[begin Record extracts]

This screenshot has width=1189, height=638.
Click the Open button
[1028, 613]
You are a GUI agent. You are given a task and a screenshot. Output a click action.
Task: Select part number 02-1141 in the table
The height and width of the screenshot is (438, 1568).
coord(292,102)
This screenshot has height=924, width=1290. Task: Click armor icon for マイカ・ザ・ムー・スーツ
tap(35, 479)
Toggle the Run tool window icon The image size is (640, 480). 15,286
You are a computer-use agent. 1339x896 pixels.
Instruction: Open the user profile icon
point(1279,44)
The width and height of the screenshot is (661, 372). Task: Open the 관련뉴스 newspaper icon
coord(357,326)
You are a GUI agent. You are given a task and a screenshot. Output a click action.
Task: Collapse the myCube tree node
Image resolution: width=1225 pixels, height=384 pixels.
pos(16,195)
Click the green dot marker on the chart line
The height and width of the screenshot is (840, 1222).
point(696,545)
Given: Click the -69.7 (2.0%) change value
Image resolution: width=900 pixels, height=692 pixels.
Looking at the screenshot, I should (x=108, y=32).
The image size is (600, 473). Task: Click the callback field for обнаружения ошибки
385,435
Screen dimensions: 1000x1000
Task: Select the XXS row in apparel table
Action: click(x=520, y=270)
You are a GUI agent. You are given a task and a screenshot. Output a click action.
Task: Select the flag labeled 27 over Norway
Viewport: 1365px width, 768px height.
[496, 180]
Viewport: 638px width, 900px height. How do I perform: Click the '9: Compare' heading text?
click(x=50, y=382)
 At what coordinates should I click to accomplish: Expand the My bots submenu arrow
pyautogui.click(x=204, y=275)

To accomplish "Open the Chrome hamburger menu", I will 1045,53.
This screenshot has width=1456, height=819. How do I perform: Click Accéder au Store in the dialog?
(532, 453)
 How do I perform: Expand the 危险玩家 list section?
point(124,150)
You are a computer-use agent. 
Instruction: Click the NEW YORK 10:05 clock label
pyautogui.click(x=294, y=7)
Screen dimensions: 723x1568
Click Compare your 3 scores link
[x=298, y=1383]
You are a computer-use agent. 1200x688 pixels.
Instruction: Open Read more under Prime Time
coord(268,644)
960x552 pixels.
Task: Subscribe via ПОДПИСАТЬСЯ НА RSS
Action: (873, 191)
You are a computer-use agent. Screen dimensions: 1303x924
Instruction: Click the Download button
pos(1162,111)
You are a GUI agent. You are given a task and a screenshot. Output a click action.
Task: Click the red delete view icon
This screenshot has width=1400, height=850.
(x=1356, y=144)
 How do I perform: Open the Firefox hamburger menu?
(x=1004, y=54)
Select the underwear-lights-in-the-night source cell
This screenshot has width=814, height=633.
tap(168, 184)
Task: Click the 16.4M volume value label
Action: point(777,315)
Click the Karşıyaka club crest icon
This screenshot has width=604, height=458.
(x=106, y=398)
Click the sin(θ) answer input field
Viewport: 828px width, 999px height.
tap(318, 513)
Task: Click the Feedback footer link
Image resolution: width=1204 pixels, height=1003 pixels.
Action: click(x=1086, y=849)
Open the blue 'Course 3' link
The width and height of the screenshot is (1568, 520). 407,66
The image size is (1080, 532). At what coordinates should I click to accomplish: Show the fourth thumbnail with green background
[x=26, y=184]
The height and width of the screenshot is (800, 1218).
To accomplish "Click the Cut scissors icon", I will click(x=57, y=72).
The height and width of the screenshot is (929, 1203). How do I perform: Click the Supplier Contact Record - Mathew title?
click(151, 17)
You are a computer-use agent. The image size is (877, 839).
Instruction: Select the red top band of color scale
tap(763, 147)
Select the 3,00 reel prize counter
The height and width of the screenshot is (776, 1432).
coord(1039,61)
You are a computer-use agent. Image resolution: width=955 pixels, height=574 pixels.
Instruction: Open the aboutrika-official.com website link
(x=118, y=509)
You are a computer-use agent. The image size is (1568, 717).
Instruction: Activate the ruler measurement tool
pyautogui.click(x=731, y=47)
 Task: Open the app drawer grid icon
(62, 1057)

[end Record extracts]

_Written task_.
Convert every line of the entries above into a JSON list of strings, one string per line, leaving out blank lines.

_Solution to this problem_.
[
  "This screenshot has width=1189, height=638.",
  "Click the Open button",
  "[1028, 613]",
  "You are a GUI agent. You are given a task and a screenshot. Output a click action.",
  "Task: Select part number 02-1141 in the table",
  "The height and width of the screenshot is (438, 1568).",
  "coord(292,102)",
  "This screenshot has height=924, width=1290. Task: Click armor icon for マイカ・ザ・ムー・スーツ",
  "tap(35, 479)",
  "Toggle the Run tool window icon The image size is (640, 480). 15,286",
  "You are a computer-use agent. 1339x896 pixels.",
  "Instruction: Open the user profile icon",
  "point(1279,44)",
  "The width and height of the screenshot is (661, 372). Task: Open the 관련뉴스 newspaper icon",
  "coord(357,326)",
  "You are a GUI agent. You are given a task and a screenshot. Output a click action.",
  "Task: Collapse the myCube tree node",
  "Image resolution: width=1225 pixels, height=384 pixels.",
  "pos(16,195)",
  "Click the green dot marker on the chart line",
  "The height and width of the screenshot is (840, 1222).",
  "point(696,545)",
  "Given: Click the -69.7 (2.0%) change value",
  "Image resolution: width=900 pixels, height=692 pixels.",
  "Looking at the screenshot, I should (x=108, y=32).",
  "The image size is (600, 473). Task: Click the callback field for обнаружения ошибки",
  "385,435",
  "Screen dimensions: 1000x1000",
  "Task: Select the XXS row in apparel table",
  "Action: click(x=520, y=270)",
  "You are a GUI agent. You are given a task and a screenshot. Output a click action.",
  "Task: Select the flag labeled 27 over Norway",
  "Viewport: 1365px width, 768px height.",
  "[496, 180]",
  "Viewport: 638px width, 900px height. How do I perform: Click the '9: Compare' heading text?",
  "click(x=50, y=382)",
  " At what coordinates should I click to accomplish: Expand the My bots submenu arrow",
  "pyautogui.click(x=204, y=275)",
  "To accomplish \"Open the Chrome hamburger menu\", I will 1045,53.",
  "This screenshot has width=1456, height=819. How do I perform: Click Accéder au Store in the dialog?",
  "(532, 453)",
  " How do I perform: Expand the 危险玩家 list section?",
  "point(124,150)",
  "You are a computer-use agent. ",
  "Instruction: Click the NEW YORK 10:05 clock label",
  "pyautogui.click(x=294, y=7)",
  "Screen dimensions: 723x1568",
  "Click Compare your 3 scores link",
  "[x=298, y=1383]",
  "You are a computer-use agent. 1200x688 pixels.",
  "Instruction: Open Read more under Prime Time",
  "coord(268,644)",
  "960x552 pixels.",
  "Task: Subscribe via ПОДПИСАТЬСЯ НА RSS",
  "Action: (873, 191)",
  "You are a computer-use agent. Screen dimensions: 1303x924",
  "Instruction: Click the Download button",
  "pos(1162,111)",
  "You are a GUI agent. You are given a task and a screenshot. Output a click action.",
  "Task: Click the red delete view icon",
  "This screenshot has width=1400, height=850.",
  "(x=1356, y=144)",
  " How do I perform: Open the Firefox hamburger menu?",
  "(x=1004, y=54)",
  "Select the underwear-lights-in-the-night source cell",
  "This screenshot has width=814, height=633.",
  "tap(168, 184)",
  "Task: Click the 16.4M volume value label",
  "Action: point(777,315)",
  "Click the Karşıyaka club crest icon",
  "This screenshot has width=604, height=458.",
  "(x=106, y=398)",
  "Click the sin(θ) answer input field",
  "Viewport: 828px width, 999px height.",
  "tap(318, 513)",
  "Task: Click the Feedback footer link",
  "Image resolution: width=1204 pixels, height=1003 pixels.",
  "Action: click(x=1086, y=849)",
  "Open the blue 'Course 3' link",
  "The width and height of the screenshot is (1568, 520). 407,66",
  "The image size is (1080, 532). At what coordinates should I click to accomplish: Show the fourth thumbnail with green background",
  "[x=26, y=184]",
  "The height and width of the screenshot is (800, 1218).",
  "To accomplish \"Click the Cut scissors icon\", I will click(x=57, y=72).",
  "The height and width of the screenshot is (929, 1203). How do I perform: Click the Supplier Contact Record - Mathew title?",
  "click(151, 17)",
  "You are a computer-use agent. The image size is (877, 839).",
  "Instruction: Select the red top band of color scale",
  "tap(763, 147)",
  "Select the 3,00 reel prize counter",
  "The height and width of the screenshot is (776, 1432).",
  "coord(1039,61)",
  "You are a computer-use agent. Image resolution: width=955 pixels, height=574 pixels.",
  "Instruction: Open the aboutrika-official.com website link",
  "(x=118, y=509)",
  "You are a computer-use agent. The image size is (1568, 717).",
  "Instruction: Activate the ruler measurement tool",
  "pyautogui.click(x=731, y=47)",
  " Task: Open the app drawer grid icon",
  "(62, 1057)"
]